**RECORDED INFORMATION:**
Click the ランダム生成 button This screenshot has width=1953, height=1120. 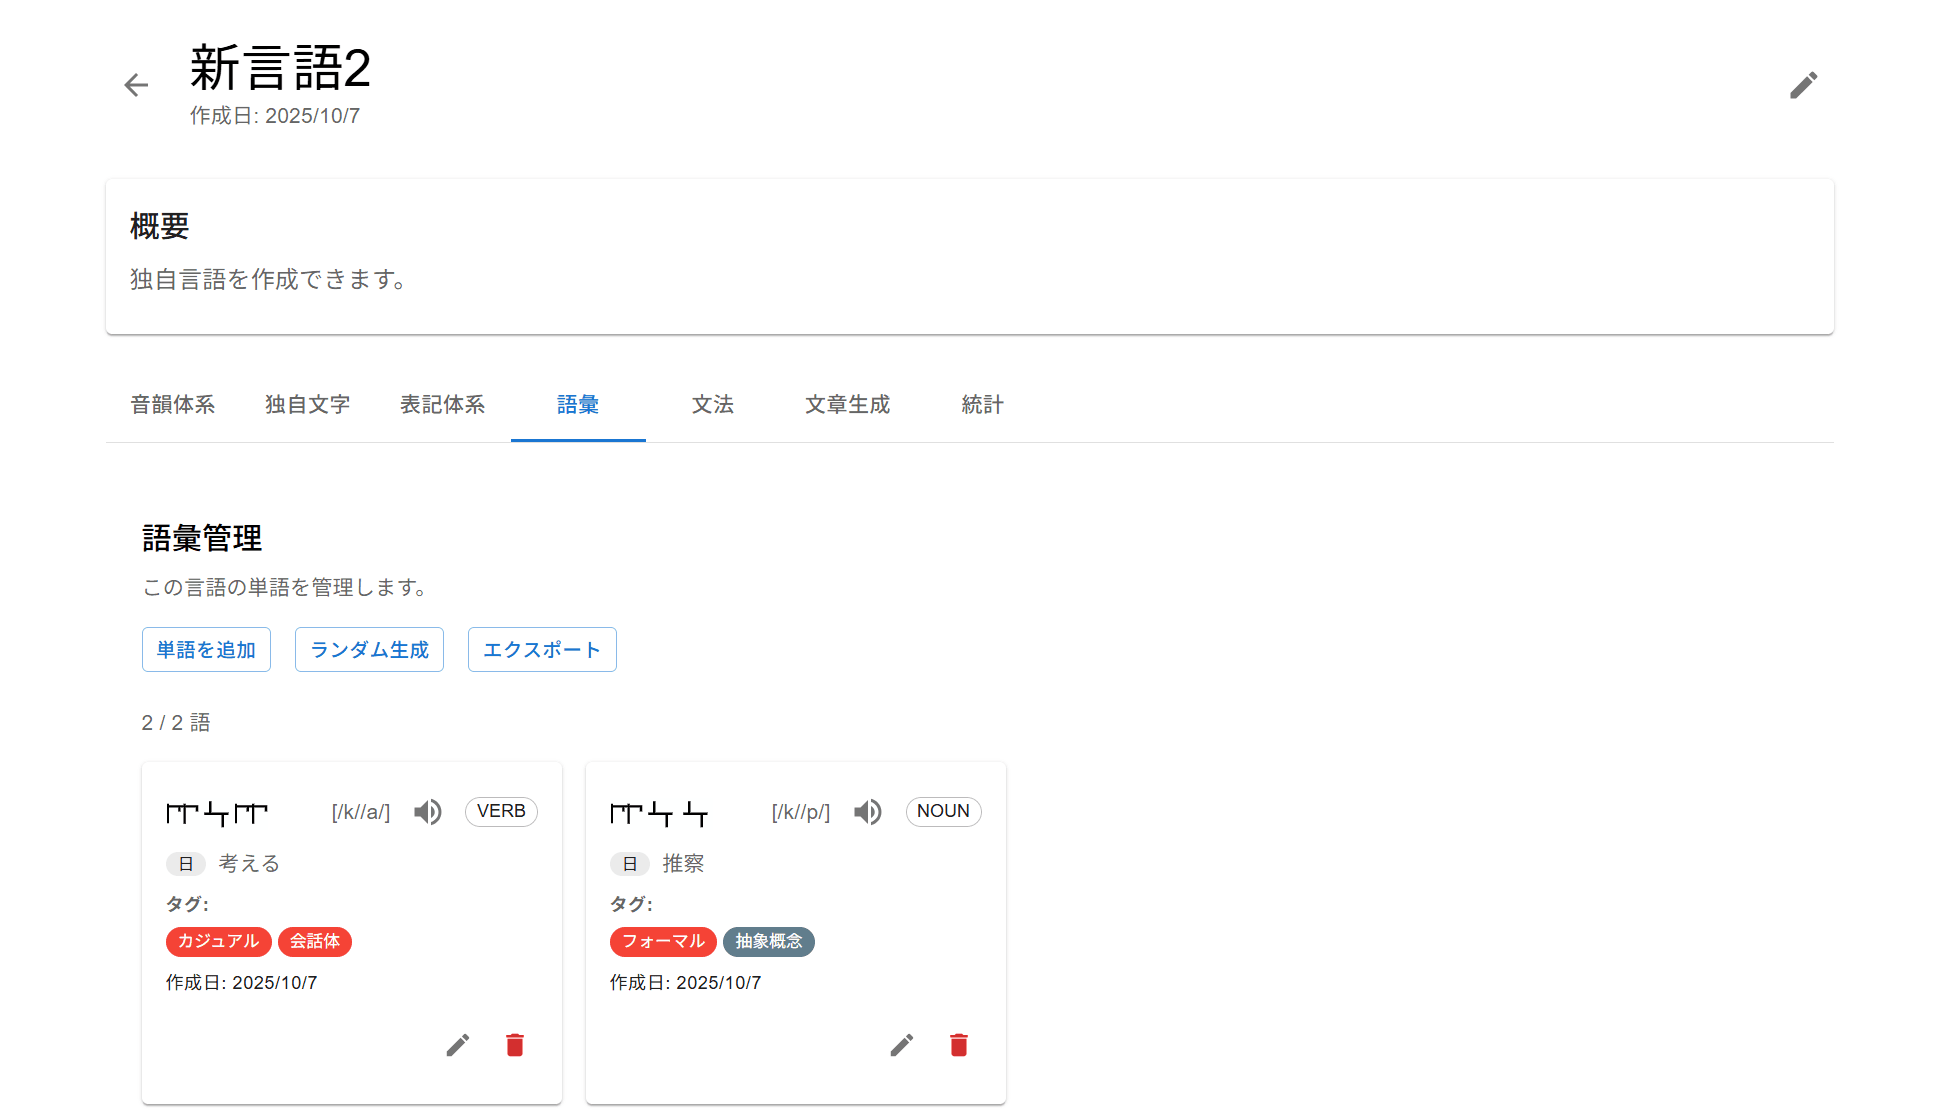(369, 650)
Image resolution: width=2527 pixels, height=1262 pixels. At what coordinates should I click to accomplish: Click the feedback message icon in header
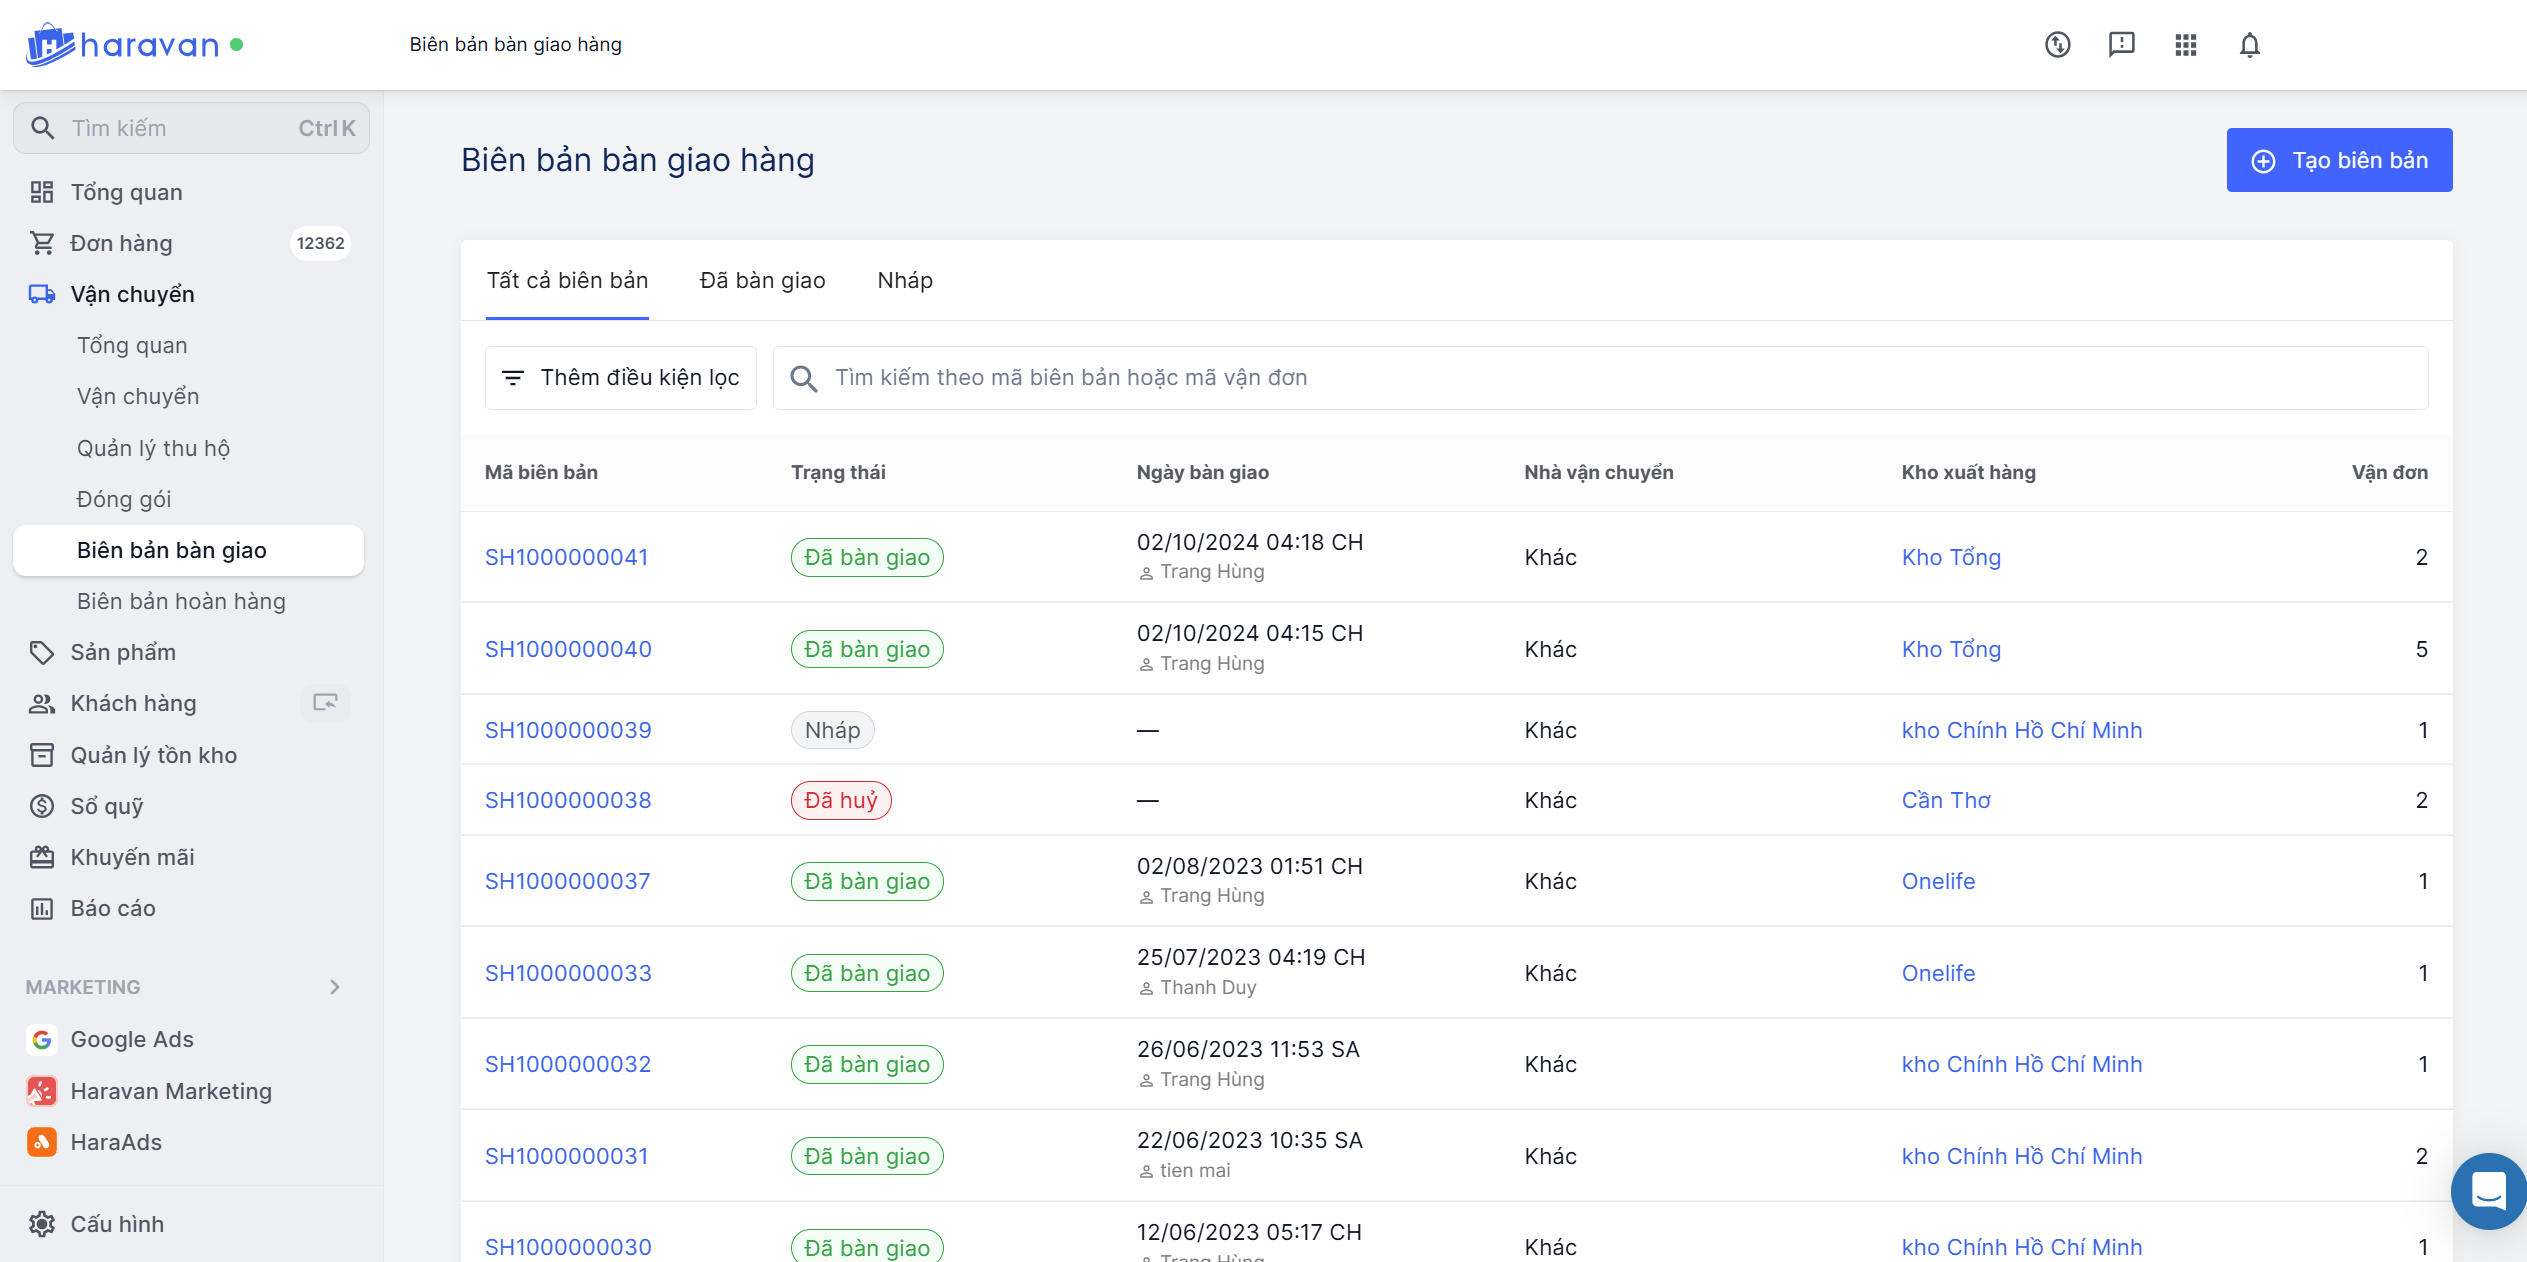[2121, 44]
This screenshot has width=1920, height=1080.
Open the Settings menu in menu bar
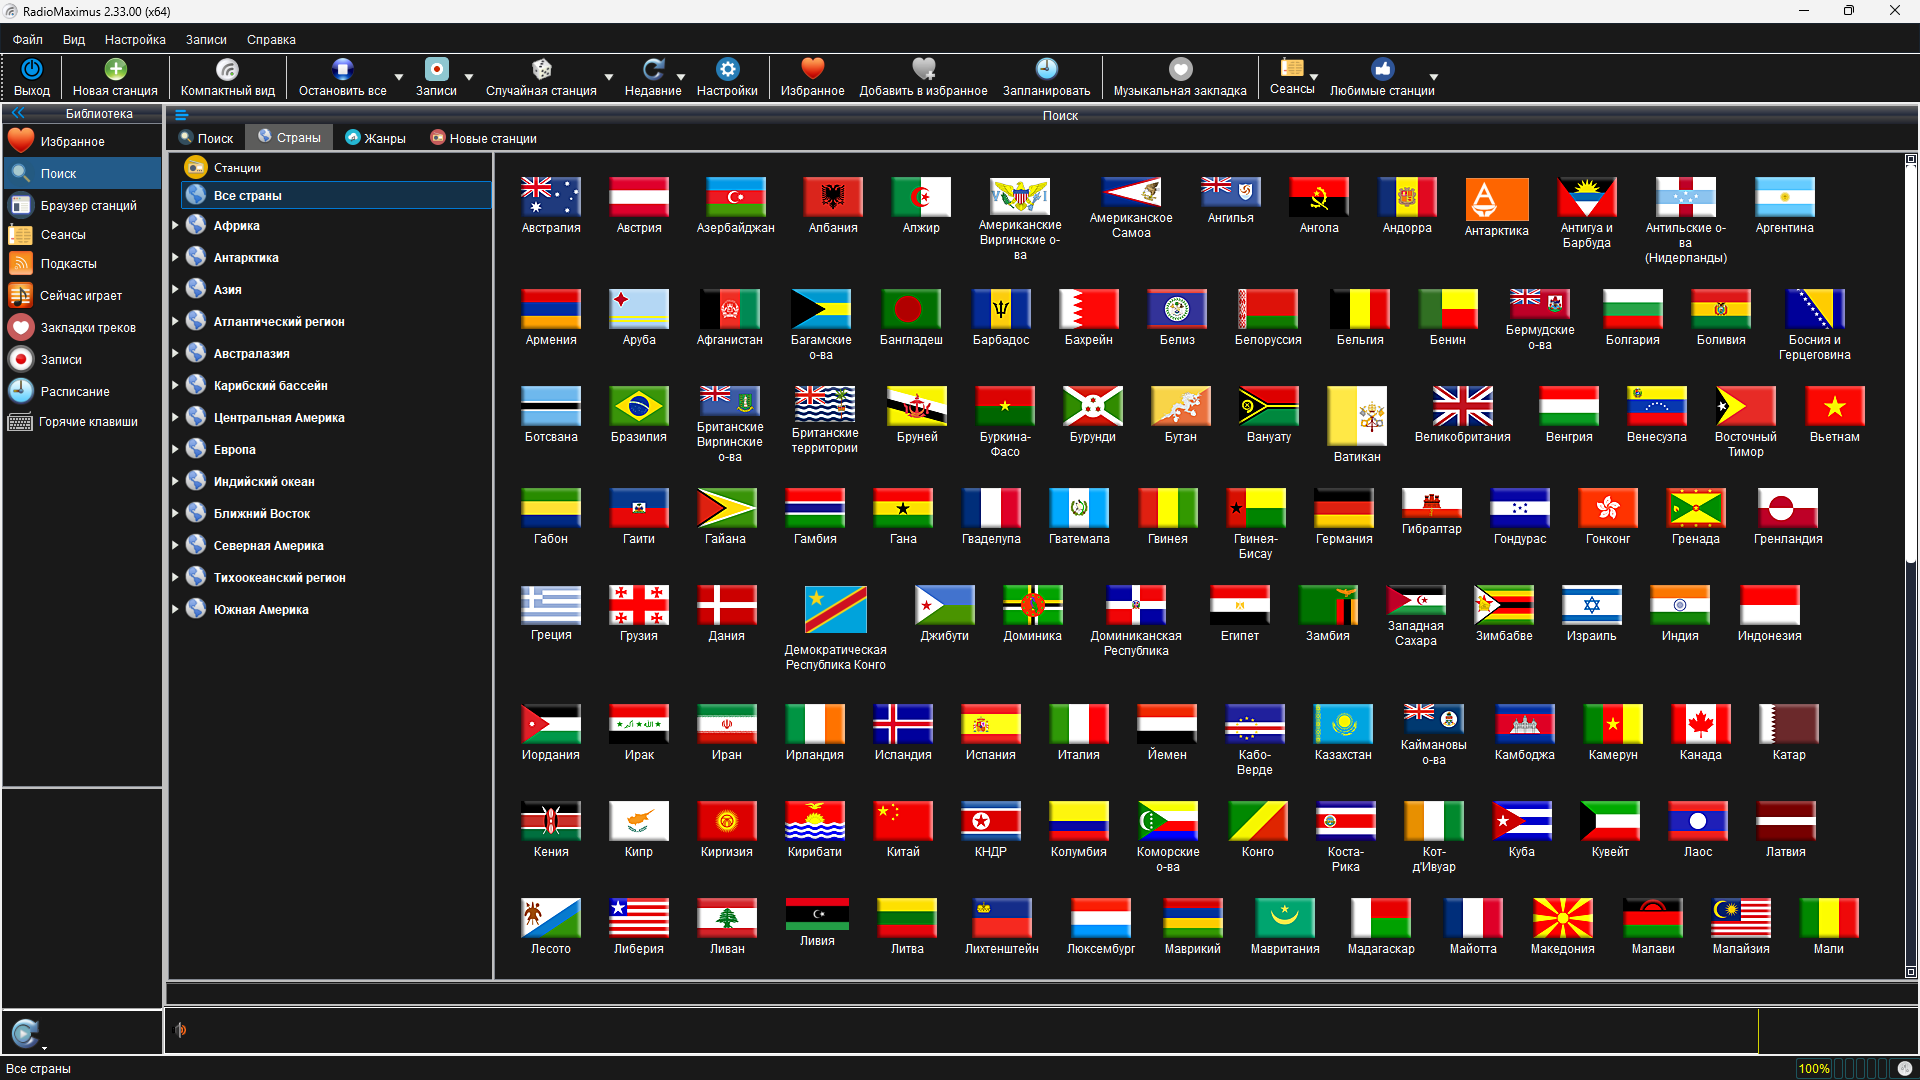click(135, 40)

**ASSIGNMENT:**
Every line from the one containing "This screenshot has width=1920, height=1080." to the final line of the records must be transcribed exactly, both ends included, with the pictures left out.

**TASK RESPONSE:**
This screenshot has width=1920, height=1080.
Open the Settings menu in menu bar
click(135, 40)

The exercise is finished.